By Priyal Chhatrapati

For a detailed explation, read my blogpost

There are multiple factors affecting the sound produced by an instrument, some of them being the pitch or timbre, frequency, the make of the instrument and so on. We have restricted our scope to frequency band distinction for recognition. Our project differentiates between 2 octaves of the D note of a piano.

The system has been designed TMS320C6713 DSP based DSK6713 kit (hardware implementation).

System Description

The system consists of:

• DIP switches

• LEDs

• High pass Filter

• Low Pass Filter

The project is implemented on a TMS320C6455 DSP based DSK6455 kit.

Specifications:

  1. The final output is notified using the LEDs available on the DSK6713 board. Of thefour LEDs in total, glowing of the left two LEDs implies that the ocatave identified is of the lower frequency and the right two LEDs imply that the octave is of the higher frequency.

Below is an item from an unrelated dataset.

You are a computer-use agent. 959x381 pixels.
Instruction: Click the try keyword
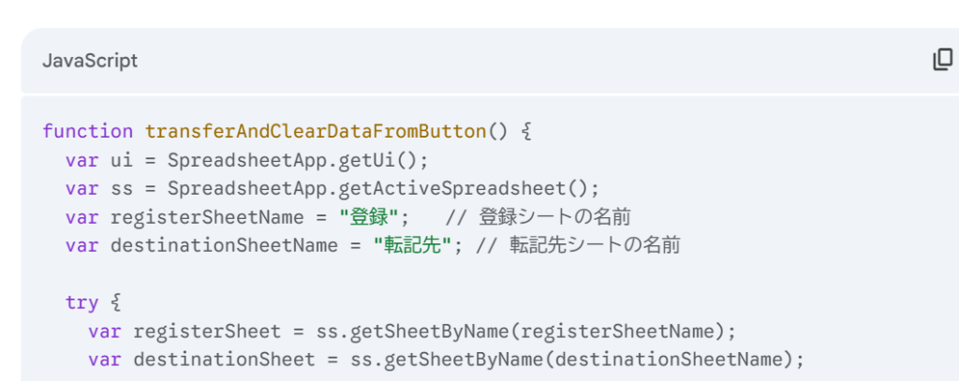[82, 302]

  2. The DIP switches are used to assign a null value to the essential variable in the code On account of this, we can switch input signals without having to terminate the program and rerun it.

  3. The filters used are FIR filters of order 50 and with a sampling rate of 16kHz.

FIR Filters

Finite impulse response (FIR) filter is a filter whose impulse response (or response to any finite length input) is of finite duration, because it settles to zero in finite time. The impulse response of an Nth-order discrete-time FIR filter lasts for N + 1 samples, and then settles to zero. The output y of a linear time invariant system is determined by convolving its input signal x with its impulse response b.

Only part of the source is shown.